What is it about increasing a streak count that is so satisfying? (Illustration Credit: Timothy R. Butler/DALL-E/Stable Diffusion)

Call Me Streaky

By Timothy R. Butler | Posted at 8:41 PM

Last night I was exhausted, but I was manipulating the database code behind one of our sister sites. Not because disaster had struck for others using the site, but to save a game streak I’d been nudging along. I hate losing streaks.

Our sister site FaithTree.com offers a couple of games — Biblicle, a Wordle-like game with words from the English Bible, and Anagramle, an anagram game. I wrote those back during the height of the Wordle craze and have played them dutifully every day since.

A couple of weeks ago, I had a problem connecting to the game and it messed up my continual streak of playing even though I had in fact played. Being the developer has its advantages: I logged into the backend and tried to fix the incorrectly broken streak. Alas, it made things worse, erasing all of my statistics from the 600 rounds that have come and gone since February 2022.

With too much to do right now, the sane thing would have been to shrug and let those stats fade away. Instead, I found myself tinkering with the database in the early morning, coaxing my game statistics back into shape. (Accurately, lest you think otherwise — I put in my games lost too.)

As I contemplated my strange drive to preserve that streak, and the related data, I found myself musing on streaks and their significance to me.

For example, I do a bit of study of German every day, even though I do not have a pressing need to use it right now. I have a nearly 2,000-day streak of study at stake. The pressure over halting that accomplishment is enough to push me to work on grammar or vocabulary even when exhausted.
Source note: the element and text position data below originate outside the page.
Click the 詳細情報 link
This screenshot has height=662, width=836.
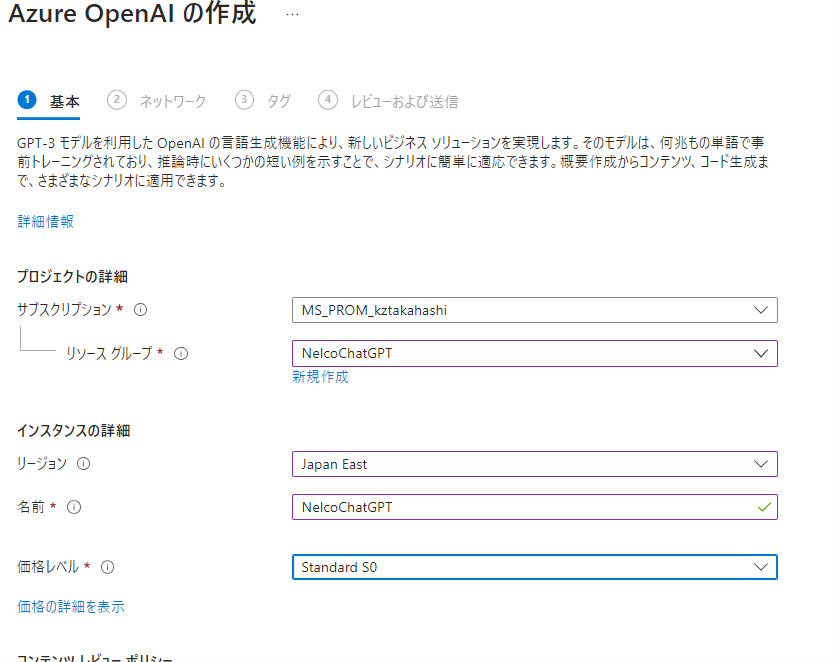coord(46,221)
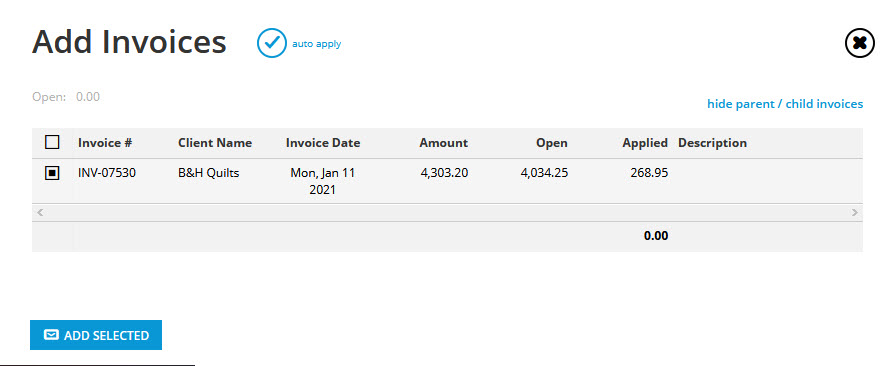Click hide parent / child invoices link
This screenshot has width=883, height=366.
tap(785, 104)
I love keeping a streak going. No matter what kind, it is the principle of the thing.

A few years ago, on my birthday, my parents gave me a “pizza tour” with each day of the week featuring a different pizza from the delectable varieties around St. Louis. As the “tour” wound down, I remember ordering a Mexican pizza at Taco Bell on the first pizza-less day to kick the streak can down the road one more time.

I’m not the only one who loves streaks. There’s a reason that Duolingo not only keeps track of streaks but lets one earn “streak freezes” to preserve a streak on a day off and sells “streak repair” if one runs out of “streak freezes.”
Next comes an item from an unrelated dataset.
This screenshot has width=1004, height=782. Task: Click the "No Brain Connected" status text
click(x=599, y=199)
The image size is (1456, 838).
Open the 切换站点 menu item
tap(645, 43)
We track streaks all over the place. Call me melancholy for a baseball postseason that was not to be this year for my team, the Cardinals, but I found myself thinking back to two years ago when that same team broke a franchise record for the longest winning streak. To say the city was abuzz over a streak is an understatement.

My little contribution to the Cardinals? Every game I have gone to the stadium for has been a winner. (Yes, Cardinals President of Baseball Operations John Mozeliak, if you want to sign me to a long-term contract with the Cards, the e-mail address at the bottom of this article works fine.)
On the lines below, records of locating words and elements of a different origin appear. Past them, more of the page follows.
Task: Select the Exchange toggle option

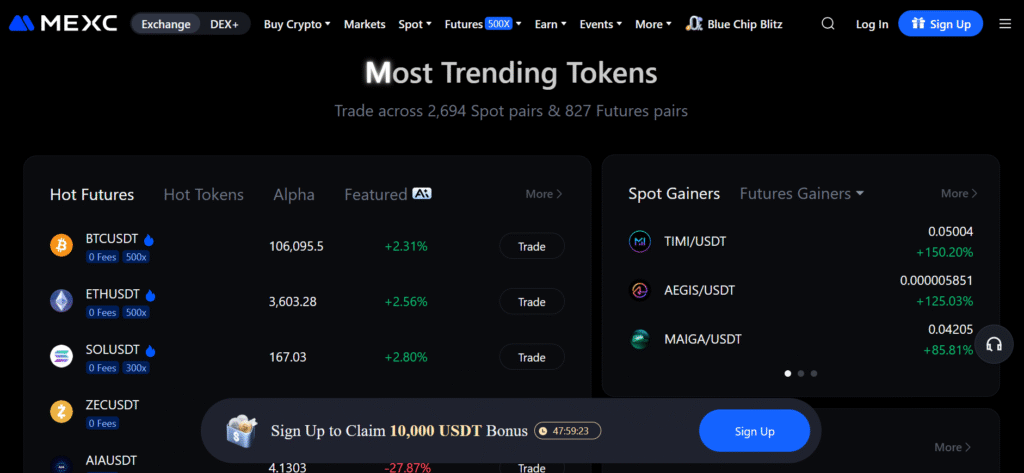Action: click(166, 24)
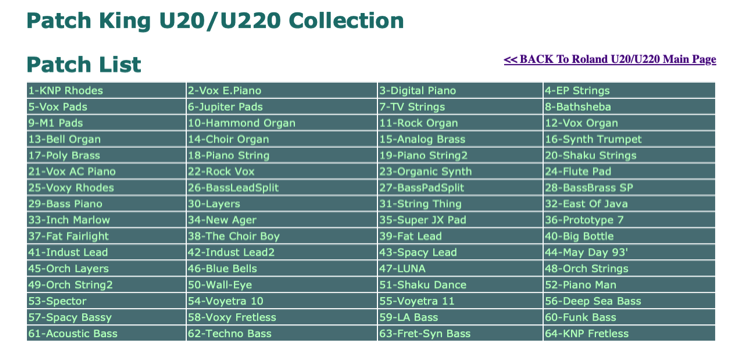
Task: Choose the 38-The Choir Boy entry
Action: coord(282,236)
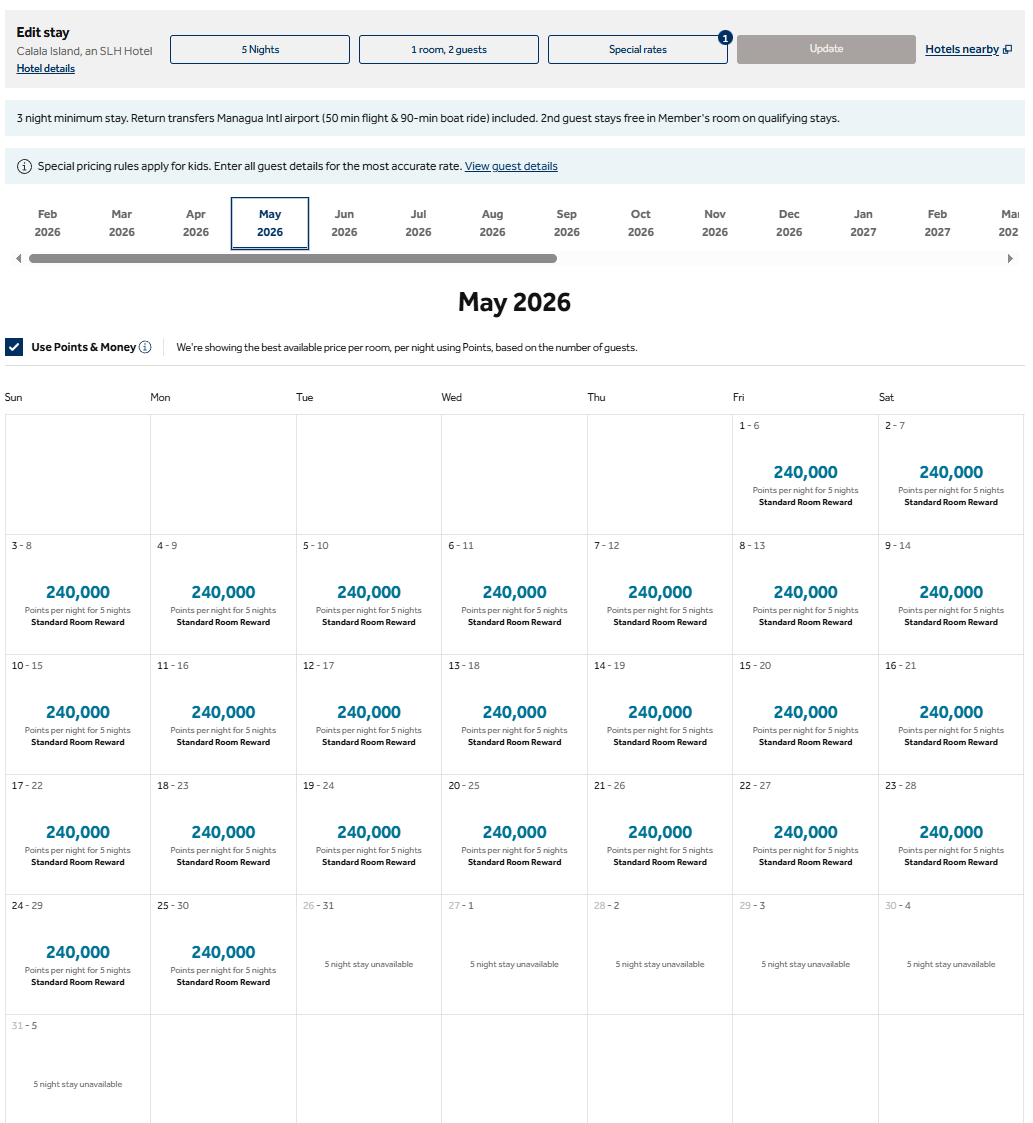1033x1123 pixels.
Task: Pick the May 25 - 30 stay cell
Action: [x=223, y=954]
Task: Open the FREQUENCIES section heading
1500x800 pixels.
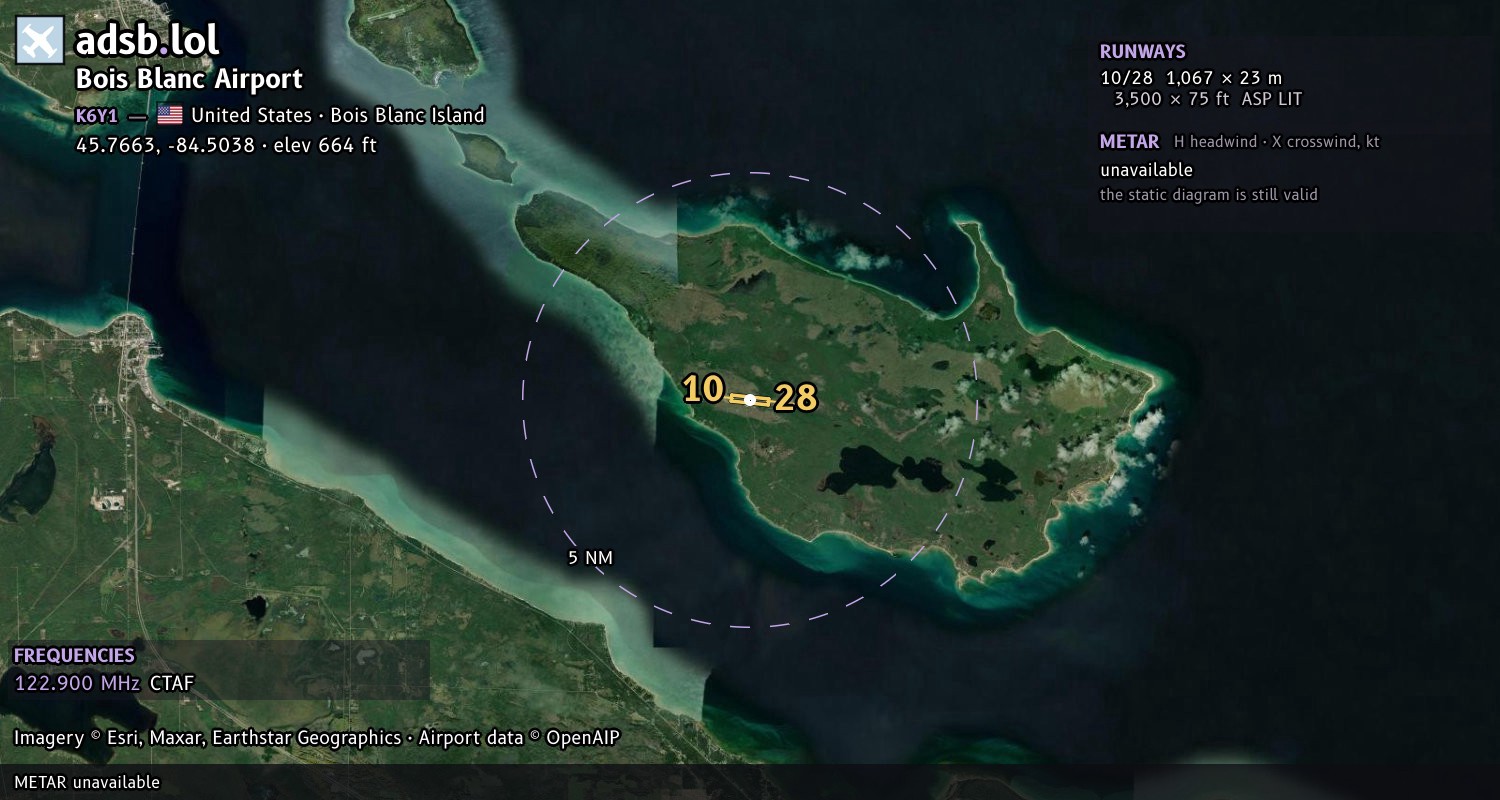Action: point(74,656)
There’s a comfort in a chaotic world to a streak. Knowing that one is accomplishing something and accomplishing it consistently (or at least one’s team is) feels like a refreshing breath of order. Be it playing a word puzzle game like Wordle or Biblicle, or language learning or whatever, the idea that 10 or 15 minutes of daily life can be formed into a consistent habit — a streak — in contrast to the uncertainty we so often face sure is nice.

Streaks may not be life or death matters, but sometimes a dash of consistency is the comfort that life needs. A comfort even worth a late night database editing expedition.

Timothy R. Butler is Editor-in-Chief of Open for Business. He also serves as a pastor at Little Hills Church and FaithTree Christian Fellowship.